» **TASK BRIEF**
Put the lines of the entries into a JSON list of strings, one string per line, starting with the line that contains "is (648, 1000)." and going on through the last line of the entries. Leave out any blank lines.

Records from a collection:
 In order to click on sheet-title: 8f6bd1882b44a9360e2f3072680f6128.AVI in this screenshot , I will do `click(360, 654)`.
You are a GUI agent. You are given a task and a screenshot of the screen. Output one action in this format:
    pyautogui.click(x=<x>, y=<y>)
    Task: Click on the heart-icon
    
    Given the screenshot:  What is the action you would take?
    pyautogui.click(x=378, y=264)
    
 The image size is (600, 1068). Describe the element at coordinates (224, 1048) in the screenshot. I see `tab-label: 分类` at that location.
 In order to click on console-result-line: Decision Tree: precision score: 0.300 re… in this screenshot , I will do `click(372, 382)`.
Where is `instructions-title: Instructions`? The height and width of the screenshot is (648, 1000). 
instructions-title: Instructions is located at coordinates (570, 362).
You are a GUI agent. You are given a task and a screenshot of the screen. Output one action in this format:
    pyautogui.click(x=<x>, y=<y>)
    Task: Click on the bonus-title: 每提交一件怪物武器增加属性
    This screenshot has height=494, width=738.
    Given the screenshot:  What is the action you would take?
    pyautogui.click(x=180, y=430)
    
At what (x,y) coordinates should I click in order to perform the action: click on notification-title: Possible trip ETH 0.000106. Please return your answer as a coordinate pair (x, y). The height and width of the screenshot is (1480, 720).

» **OUTPUT BELOW**
[
  "Where is `instructions-title: Instructions`? The height and width of the screenshot is (648, 1000). ",
  "instructions-title: Instructions is located at coordinates (570, 362).",
  "You are a GUI agent. You are given a task and a screenshot of the screen. Output one action in this format:",
  "    pyautogui.click(x=<x>, y=<y>)",
  "    Task: Click on the bonus-title: 每提交一件怪物武器增加属性",
  "    This screenshot has height=494, width=738.",
  "    Given the screenshot:  What is the action you would take?",
  "    pyautogui.click(x=180, y=430)",
  "At what (x,y) coordinates should I click in order to perform the action: click on notification-title: Possible trip ETH 0.000106. Please return your answer as a coordinate pair (x, y). The height and width of the screenshot is (1480, 720)."
]